◆ **ACTIVITY**:
Could you set down every entry exactly as it appears?

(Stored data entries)
"""

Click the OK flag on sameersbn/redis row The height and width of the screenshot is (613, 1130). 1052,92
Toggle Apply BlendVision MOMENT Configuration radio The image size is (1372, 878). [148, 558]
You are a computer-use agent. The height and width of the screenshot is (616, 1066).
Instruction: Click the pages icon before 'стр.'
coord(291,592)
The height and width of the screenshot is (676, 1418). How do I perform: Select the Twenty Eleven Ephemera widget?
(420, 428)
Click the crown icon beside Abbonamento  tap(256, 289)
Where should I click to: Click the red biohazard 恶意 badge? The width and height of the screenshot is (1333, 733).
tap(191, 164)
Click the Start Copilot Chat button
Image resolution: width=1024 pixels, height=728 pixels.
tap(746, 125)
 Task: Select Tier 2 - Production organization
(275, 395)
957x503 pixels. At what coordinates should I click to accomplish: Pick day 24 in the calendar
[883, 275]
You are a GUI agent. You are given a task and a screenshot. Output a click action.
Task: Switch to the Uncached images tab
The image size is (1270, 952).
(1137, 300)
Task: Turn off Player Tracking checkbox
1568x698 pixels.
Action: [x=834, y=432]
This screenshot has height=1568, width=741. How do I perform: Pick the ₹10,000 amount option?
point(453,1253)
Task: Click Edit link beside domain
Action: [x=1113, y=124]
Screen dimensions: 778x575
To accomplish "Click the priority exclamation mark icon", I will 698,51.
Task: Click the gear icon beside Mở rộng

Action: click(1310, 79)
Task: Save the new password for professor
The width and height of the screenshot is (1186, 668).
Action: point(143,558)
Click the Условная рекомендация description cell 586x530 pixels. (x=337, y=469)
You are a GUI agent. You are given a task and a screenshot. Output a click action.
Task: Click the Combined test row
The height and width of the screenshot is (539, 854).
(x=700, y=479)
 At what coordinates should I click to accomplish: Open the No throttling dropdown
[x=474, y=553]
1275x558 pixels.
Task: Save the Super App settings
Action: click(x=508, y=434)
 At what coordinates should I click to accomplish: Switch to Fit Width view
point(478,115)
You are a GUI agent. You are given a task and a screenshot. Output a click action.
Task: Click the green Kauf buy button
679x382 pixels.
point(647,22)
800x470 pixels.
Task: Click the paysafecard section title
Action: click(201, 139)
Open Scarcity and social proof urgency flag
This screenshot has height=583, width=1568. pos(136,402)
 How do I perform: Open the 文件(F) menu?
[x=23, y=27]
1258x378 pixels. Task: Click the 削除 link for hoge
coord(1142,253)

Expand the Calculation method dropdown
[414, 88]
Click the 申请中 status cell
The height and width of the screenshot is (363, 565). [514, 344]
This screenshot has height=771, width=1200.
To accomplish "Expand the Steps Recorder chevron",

"""

◆ **EXPECTED OUTPUT**:
Click the OK flag on sameersbn/redis row The height and width of the screenshot is (613, 1130). 1052,92
Toggle Apply BlendVision MOMENT Configuration radio The image size is (1372, 878). [148, 558]
You are a computer-use agent. The height and width of the screenshot is (616, 1066).
Instruction: Click the pages icon before 'стр.'
coord(291,592)
The height and width of the screenshot is (676, 1418). How do I perform: Select the Twenty Eleven Ephemera widget?
(420, 428)
Click the crown icon beside Abbonamento  tap(256, 289)
Where should I click to: Click the red biohazard 恶意 badge? The width and height of the screenshot is (1333, 733).
tap(191, 164)
Click the Start Copilot Chat button
Image resolution: width=1024 pixels, height=728 pixels.
tap(746, 125)
 Task: Select Tier 2 - Production organization
(275, 395)
957x503 pixels. At what coordinates should I click to accomplish: Pick day 24 in the calendar
[883, 275]
You are a GUI agent. You are given a task and a screenshot. Output a click action.
Task: Switch to the Uncached images tab
The image size is (1270, 952).
(1137, 300)
Task: Turn off Player Tracking checkbox
1568x698 pixels.
Action: [x=834, y=432]
This screenshot has height=1568, width=741. How do I perform: Pick the ₹10,000 amount option?
point(453,1253)
Task: Click Edit link beside domain
Action: [x=1113, y=124]
Screen dimensions: 778x575
To accomplish "Click the priority exclamation mark icon", I will 698,51.
Task: Click the gear icon beside Mở rộng

Action: click(1310, 79)
Task: Save the new password for professor
The width and height of the screenshot is (1186, 668).
Action: point(143,558)
Click the Условная рекомендация description cell 586x530 pixels. (x=337, y=469)
You are a GUI agent. You are given a task and a screenshot. Output a click action.
Task: Click the Combined test row
The height and width of the screenshot is (539, 854).
(x=700, y=479)
 At what coordinates should I click to accomplish: Open the No throttling dropdown
[x=474, y=553]
1275x558 pixels.
Task: Save the Super App settings
Action: click(x=508, y=434)
 At what coordinates should I click to accomplish: Switch to Fit Width view
point(478,115)
You are a GUI agent. You are given a task and a screenshot. Output a click action.
Task: Click the green Kauf buy button
679x382 pixels.
point(647,22)
800x470 pixels.
Task: Click the paysafecard section title
Action: click(201, 139)
Open Scarcity and social proof urgency flag
This screenshot has height=583, width=1568. pos(136,402)
 How do I perform: Open the 文件(F) menu?
[x=23, y=27]
1258x378 pixels. Task: Click the 削除 link for hoge
coord(1142,253)

Expand the Calculation method dropdown
[414, 88]
Click the 申请中 status cell
The height and width of the screenshot is (363, 565). [514, 344]
This screenshot has height=771, width=1200.
To accomplish "Expand the Steps Recorder chevron",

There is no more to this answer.